Derek Kelley – Dominique Thury
The big jump in the middle was a challenge for everyone, but especially the 125 Class. Some mistakes by Kelley leading up the face caused him to back out at the last minute and allowed Thury a clear run to the checkered. Kelley fired back in run two by hucking the leap, grabbing the win, and forcing a third round. The tabletop was the deciding factor in the third run, too, but this time it was Thury who didn’t make it while Kelley kept it pinned for the win and went to the next round.
Dylan Woodcock – Carson Brown
Brown, a past winner at the RBSR and expert on premix burning bikes, bested British rider Woodcock in two runs.
Varize – Morais
This was a race of opposites, with one rider being a 39-year-old father and the other a 19-year-old up and comer, both of whom used different rhythms to get down the track.
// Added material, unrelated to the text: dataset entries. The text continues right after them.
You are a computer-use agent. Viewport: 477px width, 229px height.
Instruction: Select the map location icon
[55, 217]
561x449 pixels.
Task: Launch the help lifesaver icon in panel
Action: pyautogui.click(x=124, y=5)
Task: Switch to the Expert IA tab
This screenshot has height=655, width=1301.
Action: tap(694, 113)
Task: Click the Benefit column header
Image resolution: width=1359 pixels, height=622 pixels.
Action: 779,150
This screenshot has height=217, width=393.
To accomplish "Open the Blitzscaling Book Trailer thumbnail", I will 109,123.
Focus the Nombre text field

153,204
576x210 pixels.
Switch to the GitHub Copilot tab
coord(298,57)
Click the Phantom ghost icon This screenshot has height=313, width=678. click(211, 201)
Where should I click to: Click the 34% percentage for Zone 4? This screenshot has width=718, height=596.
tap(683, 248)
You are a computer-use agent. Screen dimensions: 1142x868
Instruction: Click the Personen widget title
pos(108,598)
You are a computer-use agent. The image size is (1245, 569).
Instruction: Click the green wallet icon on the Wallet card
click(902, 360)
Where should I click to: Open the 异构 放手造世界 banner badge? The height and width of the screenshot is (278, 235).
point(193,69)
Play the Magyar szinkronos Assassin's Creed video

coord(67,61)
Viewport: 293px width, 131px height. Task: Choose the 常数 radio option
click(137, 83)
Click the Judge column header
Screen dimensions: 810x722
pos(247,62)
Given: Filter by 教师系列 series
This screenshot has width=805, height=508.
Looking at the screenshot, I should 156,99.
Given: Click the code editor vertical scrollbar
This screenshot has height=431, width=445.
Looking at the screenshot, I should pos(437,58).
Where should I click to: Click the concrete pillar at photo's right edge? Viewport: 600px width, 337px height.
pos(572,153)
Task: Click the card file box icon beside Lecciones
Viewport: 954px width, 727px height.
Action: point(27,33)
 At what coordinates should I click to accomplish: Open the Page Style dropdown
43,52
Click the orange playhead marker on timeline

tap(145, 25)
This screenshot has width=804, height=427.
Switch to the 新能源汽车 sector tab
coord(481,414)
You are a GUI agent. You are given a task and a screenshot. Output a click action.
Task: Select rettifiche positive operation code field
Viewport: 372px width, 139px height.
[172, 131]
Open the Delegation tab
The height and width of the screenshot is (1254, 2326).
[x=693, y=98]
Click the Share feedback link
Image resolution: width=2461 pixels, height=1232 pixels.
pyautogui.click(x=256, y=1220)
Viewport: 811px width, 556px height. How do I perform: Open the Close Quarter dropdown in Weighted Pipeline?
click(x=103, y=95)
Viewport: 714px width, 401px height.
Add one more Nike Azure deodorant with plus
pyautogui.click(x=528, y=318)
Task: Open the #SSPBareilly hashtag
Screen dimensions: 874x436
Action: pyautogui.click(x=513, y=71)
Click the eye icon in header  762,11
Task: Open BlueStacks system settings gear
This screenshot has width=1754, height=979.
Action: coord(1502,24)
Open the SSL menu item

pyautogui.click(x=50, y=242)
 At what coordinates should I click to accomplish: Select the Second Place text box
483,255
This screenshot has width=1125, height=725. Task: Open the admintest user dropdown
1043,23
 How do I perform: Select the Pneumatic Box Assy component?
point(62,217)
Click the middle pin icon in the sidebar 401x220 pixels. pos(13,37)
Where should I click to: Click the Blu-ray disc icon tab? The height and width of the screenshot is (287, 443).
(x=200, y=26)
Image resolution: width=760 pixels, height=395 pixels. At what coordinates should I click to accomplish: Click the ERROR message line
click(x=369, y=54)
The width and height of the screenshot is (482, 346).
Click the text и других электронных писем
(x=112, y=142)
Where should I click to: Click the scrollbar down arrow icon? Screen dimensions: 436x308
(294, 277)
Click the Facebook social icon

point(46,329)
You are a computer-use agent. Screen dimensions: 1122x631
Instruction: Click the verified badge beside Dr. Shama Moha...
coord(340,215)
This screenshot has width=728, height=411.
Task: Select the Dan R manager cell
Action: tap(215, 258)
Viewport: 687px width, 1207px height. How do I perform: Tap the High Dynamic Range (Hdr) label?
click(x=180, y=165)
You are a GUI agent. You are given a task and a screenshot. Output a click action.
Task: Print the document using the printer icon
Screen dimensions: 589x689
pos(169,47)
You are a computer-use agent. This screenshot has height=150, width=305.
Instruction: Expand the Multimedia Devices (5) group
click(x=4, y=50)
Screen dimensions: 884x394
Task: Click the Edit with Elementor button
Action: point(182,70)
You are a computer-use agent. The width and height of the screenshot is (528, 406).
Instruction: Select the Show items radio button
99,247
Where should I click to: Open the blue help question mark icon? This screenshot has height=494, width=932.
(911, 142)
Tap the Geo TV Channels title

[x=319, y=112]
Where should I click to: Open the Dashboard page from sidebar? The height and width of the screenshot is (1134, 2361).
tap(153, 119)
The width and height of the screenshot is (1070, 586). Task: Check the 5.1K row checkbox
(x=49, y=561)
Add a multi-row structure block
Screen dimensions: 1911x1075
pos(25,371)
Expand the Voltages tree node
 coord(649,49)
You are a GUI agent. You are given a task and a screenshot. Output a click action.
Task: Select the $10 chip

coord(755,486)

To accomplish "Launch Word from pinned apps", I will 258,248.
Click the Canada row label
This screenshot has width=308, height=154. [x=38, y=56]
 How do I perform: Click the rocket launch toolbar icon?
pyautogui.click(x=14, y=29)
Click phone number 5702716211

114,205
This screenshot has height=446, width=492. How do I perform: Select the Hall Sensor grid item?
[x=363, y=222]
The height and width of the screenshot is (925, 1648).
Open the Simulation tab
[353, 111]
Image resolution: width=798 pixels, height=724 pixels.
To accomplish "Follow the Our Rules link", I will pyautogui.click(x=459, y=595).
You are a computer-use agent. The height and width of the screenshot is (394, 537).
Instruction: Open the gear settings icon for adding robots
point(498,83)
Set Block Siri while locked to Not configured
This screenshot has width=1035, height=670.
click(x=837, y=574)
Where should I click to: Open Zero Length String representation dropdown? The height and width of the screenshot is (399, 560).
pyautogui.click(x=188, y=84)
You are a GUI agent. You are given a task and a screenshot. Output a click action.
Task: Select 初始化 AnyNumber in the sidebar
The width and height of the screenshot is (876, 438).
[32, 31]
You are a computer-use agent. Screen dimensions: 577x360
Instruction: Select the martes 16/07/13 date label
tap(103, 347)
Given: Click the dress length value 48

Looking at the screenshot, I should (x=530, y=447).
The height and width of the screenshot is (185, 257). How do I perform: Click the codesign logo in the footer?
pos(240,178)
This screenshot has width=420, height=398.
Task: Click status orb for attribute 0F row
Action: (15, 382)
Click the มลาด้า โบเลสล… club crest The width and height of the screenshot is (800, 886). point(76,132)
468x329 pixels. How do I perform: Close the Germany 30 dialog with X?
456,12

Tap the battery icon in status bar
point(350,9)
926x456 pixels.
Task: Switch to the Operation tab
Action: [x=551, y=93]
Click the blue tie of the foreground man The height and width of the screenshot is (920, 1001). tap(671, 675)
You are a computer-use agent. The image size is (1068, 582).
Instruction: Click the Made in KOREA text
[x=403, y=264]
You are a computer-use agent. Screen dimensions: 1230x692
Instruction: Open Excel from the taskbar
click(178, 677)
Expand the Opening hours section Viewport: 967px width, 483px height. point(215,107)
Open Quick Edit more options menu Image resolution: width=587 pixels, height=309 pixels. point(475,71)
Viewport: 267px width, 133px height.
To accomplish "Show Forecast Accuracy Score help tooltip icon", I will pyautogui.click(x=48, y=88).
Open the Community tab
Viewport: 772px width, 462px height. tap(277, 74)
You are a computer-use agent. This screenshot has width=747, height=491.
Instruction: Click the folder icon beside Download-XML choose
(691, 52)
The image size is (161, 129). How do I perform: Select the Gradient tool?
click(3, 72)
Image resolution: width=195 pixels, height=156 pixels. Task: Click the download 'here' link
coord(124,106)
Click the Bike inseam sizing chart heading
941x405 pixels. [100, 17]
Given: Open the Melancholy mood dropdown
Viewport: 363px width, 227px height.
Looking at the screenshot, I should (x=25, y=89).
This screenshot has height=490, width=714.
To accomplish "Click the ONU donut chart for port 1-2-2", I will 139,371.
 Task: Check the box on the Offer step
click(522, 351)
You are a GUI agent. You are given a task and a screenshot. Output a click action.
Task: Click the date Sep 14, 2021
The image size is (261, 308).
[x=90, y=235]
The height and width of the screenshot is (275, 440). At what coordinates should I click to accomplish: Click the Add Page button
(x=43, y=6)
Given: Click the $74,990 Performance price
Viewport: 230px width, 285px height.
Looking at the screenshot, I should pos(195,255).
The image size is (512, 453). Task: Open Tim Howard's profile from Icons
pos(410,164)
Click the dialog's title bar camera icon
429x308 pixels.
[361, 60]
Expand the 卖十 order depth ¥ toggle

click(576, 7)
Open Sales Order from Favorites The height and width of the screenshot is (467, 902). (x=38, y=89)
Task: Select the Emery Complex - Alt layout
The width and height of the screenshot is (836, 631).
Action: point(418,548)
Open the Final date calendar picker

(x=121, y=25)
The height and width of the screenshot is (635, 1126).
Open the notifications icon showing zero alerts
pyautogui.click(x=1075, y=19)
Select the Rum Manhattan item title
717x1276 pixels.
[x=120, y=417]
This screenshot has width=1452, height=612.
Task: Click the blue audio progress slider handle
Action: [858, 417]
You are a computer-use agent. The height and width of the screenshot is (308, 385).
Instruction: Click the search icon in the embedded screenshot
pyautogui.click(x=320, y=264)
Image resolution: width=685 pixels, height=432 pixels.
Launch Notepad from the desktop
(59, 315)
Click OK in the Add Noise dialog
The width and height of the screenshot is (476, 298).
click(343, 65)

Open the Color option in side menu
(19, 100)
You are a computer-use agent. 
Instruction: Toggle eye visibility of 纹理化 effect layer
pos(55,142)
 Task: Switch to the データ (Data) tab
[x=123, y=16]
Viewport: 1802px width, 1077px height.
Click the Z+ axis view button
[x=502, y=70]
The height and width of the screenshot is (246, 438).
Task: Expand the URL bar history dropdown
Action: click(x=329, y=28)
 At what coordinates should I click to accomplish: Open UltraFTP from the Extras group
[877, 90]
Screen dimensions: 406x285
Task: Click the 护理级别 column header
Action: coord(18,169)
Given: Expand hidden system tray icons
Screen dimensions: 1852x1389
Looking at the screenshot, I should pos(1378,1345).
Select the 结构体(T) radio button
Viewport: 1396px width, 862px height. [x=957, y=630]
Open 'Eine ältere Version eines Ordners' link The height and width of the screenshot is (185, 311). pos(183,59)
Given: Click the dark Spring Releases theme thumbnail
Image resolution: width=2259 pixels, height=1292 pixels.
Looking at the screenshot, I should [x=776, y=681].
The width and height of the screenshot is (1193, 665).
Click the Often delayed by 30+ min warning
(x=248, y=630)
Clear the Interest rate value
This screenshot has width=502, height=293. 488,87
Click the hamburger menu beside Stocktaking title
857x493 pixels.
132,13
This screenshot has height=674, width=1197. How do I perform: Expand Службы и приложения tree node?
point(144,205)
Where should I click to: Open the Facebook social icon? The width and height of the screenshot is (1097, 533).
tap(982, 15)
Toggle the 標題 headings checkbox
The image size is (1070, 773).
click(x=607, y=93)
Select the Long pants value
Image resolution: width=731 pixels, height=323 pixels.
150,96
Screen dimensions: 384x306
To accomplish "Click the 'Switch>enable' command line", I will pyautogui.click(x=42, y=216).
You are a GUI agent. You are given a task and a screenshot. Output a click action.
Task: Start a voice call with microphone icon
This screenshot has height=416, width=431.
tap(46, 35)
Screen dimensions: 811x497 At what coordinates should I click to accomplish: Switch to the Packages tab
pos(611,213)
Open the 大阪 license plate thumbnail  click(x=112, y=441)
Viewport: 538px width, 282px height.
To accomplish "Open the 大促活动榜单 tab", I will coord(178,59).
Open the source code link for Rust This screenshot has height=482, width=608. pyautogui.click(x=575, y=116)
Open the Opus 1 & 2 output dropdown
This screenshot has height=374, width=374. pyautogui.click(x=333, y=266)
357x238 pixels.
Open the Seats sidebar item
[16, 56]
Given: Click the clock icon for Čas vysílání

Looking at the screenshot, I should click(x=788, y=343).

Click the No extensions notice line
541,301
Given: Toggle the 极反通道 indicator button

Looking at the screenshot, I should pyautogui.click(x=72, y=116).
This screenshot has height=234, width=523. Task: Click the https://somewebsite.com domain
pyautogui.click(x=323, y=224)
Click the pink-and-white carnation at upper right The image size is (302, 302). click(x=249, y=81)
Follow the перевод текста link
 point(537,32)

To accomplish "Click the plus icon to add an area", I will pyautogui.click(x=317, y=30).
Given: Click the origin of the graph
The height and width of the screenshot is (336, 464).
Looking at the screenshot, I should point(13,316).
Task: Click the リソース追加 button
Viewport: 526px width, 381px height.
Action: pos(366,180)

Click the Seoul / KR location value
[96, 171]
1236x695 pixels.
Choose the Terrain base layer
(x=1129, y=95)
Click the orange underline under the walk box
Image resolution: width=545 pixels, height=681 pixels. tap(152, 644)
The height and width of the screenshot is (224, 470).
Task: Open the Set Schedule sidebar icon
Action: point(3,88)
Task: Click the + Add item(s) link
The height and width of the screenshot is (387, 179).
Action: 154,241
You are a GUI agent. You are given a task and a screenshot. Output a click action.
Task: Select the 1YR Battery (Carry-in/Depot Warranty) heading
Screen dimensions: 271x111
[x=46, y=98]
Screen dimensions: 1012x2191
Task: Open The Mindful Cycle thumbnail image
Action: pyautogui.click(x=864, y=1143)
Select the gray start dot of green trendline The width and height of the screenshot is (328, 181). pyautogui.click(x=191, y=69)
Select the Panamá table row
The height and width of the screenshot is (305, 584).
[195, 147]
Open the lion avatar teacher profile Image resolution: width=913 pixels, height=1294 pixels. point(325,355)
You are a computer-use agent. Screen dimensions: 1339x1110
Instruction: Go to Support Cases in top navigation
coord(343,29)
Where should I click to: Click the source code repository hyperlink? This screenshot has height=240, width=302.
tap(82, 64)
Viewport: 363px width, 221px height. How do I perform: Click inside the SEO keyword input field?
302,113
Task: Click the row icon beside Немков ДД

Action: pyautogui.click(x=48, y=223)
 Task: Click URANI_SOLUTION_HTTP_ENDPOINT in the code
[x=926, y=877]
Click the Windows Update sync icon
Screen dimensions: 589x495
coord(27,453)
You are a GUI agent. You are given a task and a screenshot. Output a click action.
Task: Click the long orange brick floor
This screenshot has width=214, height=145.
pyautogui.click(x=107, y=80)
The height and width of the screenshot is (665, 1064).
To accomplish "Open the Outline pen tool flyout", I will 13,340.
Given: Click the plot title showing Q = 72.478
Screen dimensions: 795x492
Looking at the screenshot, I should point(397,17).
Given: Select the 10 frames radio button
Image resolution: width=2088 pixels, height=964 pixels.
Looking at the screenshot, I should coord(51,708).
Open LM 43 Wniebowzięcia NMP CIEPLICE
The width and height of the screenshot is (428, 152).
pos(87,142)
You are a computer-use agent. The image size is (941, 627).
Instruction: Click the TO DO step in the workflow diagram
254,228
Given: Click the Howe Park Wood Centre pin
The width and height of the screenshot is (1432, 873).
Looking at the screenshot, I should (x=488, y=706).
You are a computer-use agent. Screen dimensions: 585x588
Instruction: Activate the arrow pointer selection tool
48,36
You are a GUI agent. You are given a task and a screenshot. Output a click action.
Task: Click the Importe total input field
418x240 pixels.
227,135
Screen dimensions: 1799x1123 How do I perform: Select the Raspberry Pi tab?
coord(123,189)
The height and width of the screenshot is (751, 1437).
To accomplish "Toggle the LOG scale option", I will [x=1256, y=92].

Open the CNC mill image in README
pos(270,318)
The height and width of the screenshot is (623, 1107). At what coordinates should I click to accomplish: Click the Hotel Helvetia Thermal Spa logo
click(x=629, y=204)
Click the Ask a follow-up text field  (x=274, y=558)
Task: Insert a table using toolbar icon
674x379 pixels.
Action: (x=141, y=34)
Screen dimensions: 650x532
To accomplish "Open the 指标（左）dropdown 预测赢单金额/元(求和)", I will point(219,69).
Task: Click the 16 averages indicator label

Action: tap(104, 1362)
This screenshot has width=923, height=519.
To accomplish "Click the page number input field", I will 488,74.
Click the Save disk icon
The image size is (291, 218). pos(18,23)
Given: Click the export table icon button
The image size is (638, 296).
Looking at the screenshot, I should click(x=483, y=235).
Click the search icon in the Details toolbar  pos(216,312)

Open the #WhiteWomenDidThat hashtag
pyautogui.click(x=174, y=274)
Varize earned the W in race one, but a big case and spin out allowed Morais get the win and even the score. The third run came down to the final sector of the track, where mistakes by Morais were what Varize needed for the win.
Kelley – Brown
Brown controlled both races from the very start, and although Kelley was noticeable quicker in certain areas, it wasn’t enough to get ahead. Two wins by Brown advanced him to the final round and put Kelley in the bronze medal match.
Kelley – Morais | Determined Third Place
Run one in this matchup was wild from start to finish, as a botched jump by Kelley put Morais ahead and mistake by Morais allowed Kelley the chance to close back in. This one came down to the whoops, where Morais bombed over the tops to get the win. Run two was all Kelley, and it forced a tiebreaker, where Kelley cleared the big jump with ease and earned the win/third place.
Brown – Varize | Determined First & Second Place
Quick reactions by Varize in run one put him ahead until they hit the first rhythm, where Brown went three-three and pulled ahead for the win. Run two was decided a little earlier, as Brown was able to wheel-tap through the very first obstacles, race ahead, and take the win.